Building a Wolfi Package

A deep-dive into the process of getting a new package into Wolfi OS

Wolfi is a Linux distro created specifically for building stripped-down container images that only include the essential packages needed to run applications in containers. This makes it more secure, as there are fewer potential attack vectors due to the reduced surface area.

Thanks to a fine-tuned maintenance process combining top-notch automation and established best practices from maintainers, Wolfi packages are updated quickly. This ensures that Wolfi users get patches and latest versions of packages at a much faster pace than other distributions. Additionally, Wolfi includes a number of features that help to ensure the provenance and authenticity of packages. For example, all packages are built directly from source and signed with cryptographic signatures. This helps to prevent malicious code from being introduced into the system. Wolfi also provides a high-quality build-time SBOM as standard for all packages.

That being said, it’s important to note that Wolfi is rather new; it just recently crossed the mark of 1,000 packages in the Wolfi OS repository. That means some packages that you would find in a more established distro won’t be available yet in Wolfi. In this article, we’ll cover the whole process involved in building a new Wolfi package, or how a Wolfi package comes to be.

Note: Many of the examples shown in this article are based on the Wolfi PHP package, which is a slightly complex build that generates several subpackages from a single melange YAML file. You can keep that link open in a separate tab to use as reference as you go through this guide.

How Does it Compile?

The first step in building a new Wolfi package is finding official documentation with guidance on how to build the package from source. All Wolfi packages need to be built from source in order to assure provenance and authenticity of package contents.

Because Wolfi uses apk and thus has some similar design principles to Alpine, it is a good idea to review the Alpine package index to find out how the package is built there. This can give you insights about configuration options, dependencies, and eventual subpackages that can be stripped from the main package. For example, when compiling PHP from source, you have the choice of compiling several extensions either as built-in or as shared libraries. Although compiling said extensions as built-in packages makes for a simpler build, it also increases the size of the original package and creates a wider surface for possible vulnerabilities.

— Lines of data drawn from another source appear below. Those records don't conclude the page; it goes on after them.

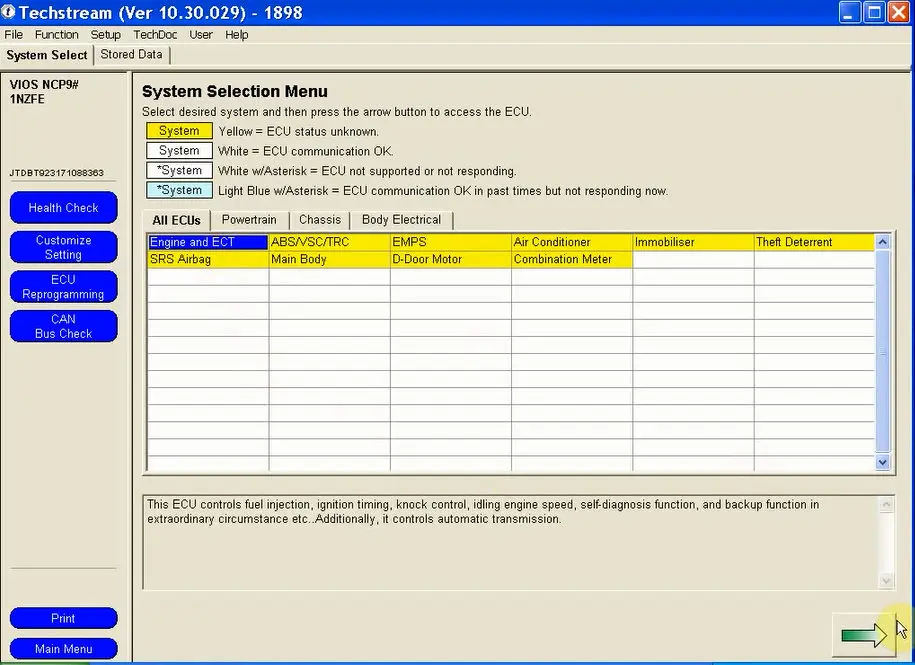Switch to the Powertrain tab
This screenshot has height=665, width=915.
pyautogui.click(x=249, y=220)
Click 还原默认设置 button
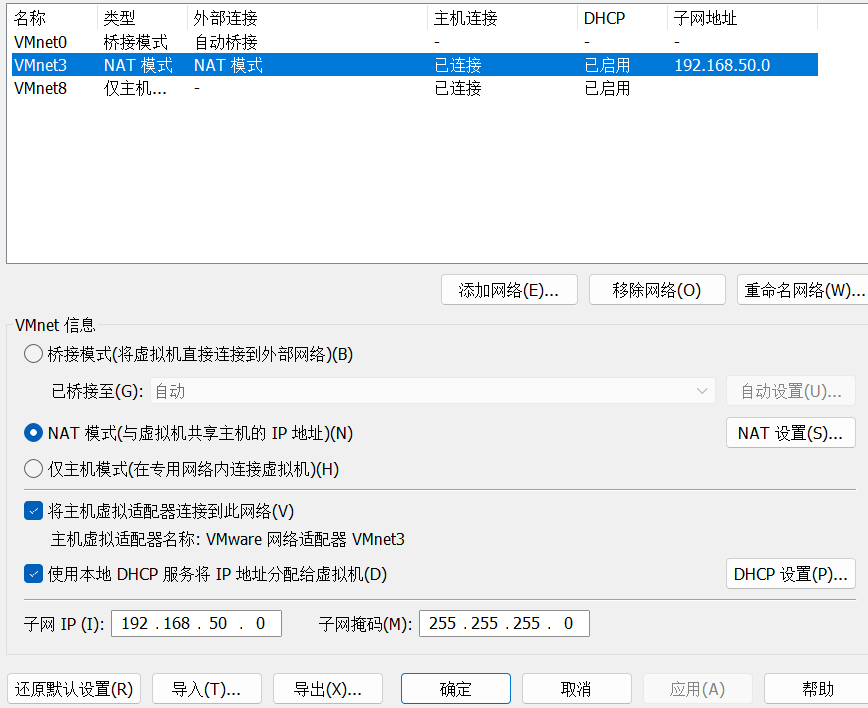This screenshot has height=708, width=868. tap(75, 689)
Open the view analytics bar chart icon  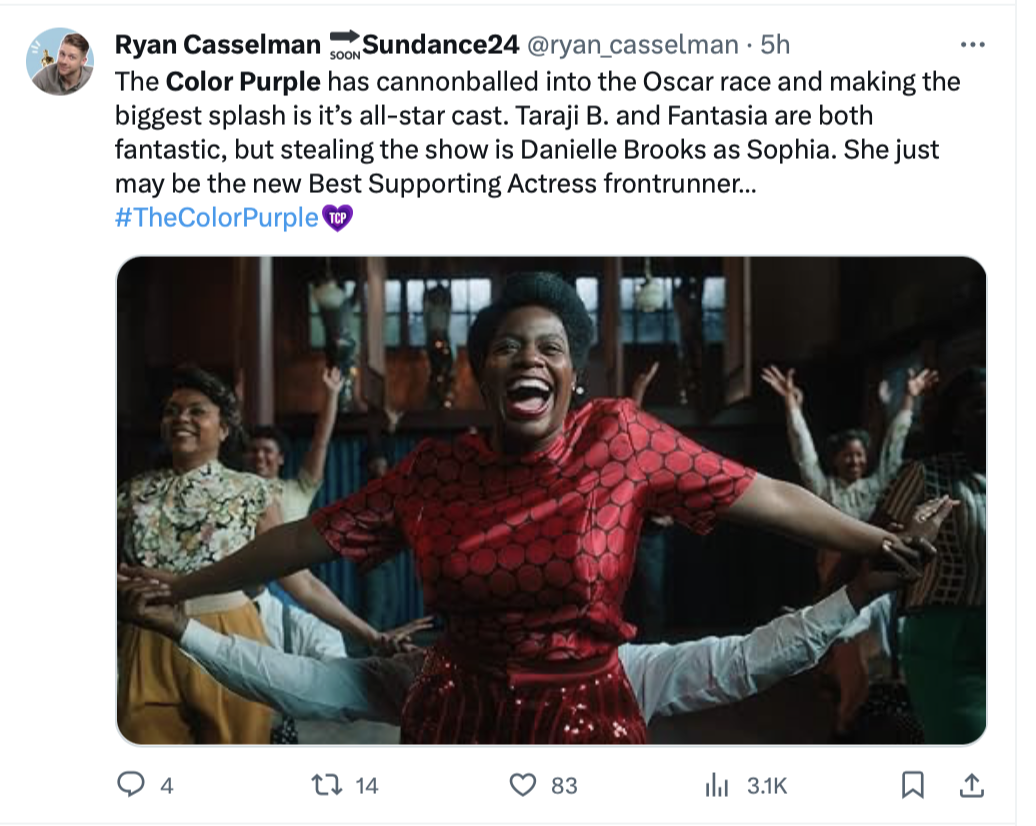click(x=717, y=785)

If you aren’t very familiar with building packages from source using tools such as cmake and autoconf, it’s a good idea to compile the package locally first - you don’t need to run make install at the end to get the package installed on your own system, but running the configure and make processes will give you a better understanding of the build requirements and configure options.

The melange YAML File

The melange YAML file is where you’ll define the details about the package and its build pipeline. If you are familiar with GitHub Actions, you’ll find out that melange definitions are very similar to GitHub Actions workflows.

The package Section

The melange YAML file starts with a package section, used to define metadata information and runtime dependencies. The following excerpt demonstrates how this section is declared in the Wolfi PHP package YAML:

package:
  name: php
  version: 8.2.8
  epoch: 0
  description: the PHP programming language
  copyright:
    - license: PHP-3.01
  dependencies:
    runtime:
      - libxml2
  • Package name: the current convention is to use the same name as the YAML file without extension. This is what people will search for, so it’s a good idea to keep it consistent with how the package is named in other distributions.
  • Description: this information shows up when searching for the package with apk.
  • Version: the version of the package.
  • Epoch: a numeric field set to zero by default; this only needs to be incremented when there is a non-version change in the package. For instance, when build options such as compiler flags have changed or new subpackages have been added but the upstream package version hasn’t changed — in such cases, you’d need to “bump the epoch” in order to trigger the build.
  • License: the package license. It is important to note that only packages with OSI-approved licenses can be included in Wolfi. You can check the relevant package info in the licenses page at opensource.org.
  • Runtime dependencies: any dependencies needed by your package at runtime. Not to be confused with build dependencies, these will come up in the environment section of the file.

The environment Section

The next section is the environment section. It defines how the build environment should look in order to build your package. Packages listed in this section won’t be included in the final package, because they are only needed at build time.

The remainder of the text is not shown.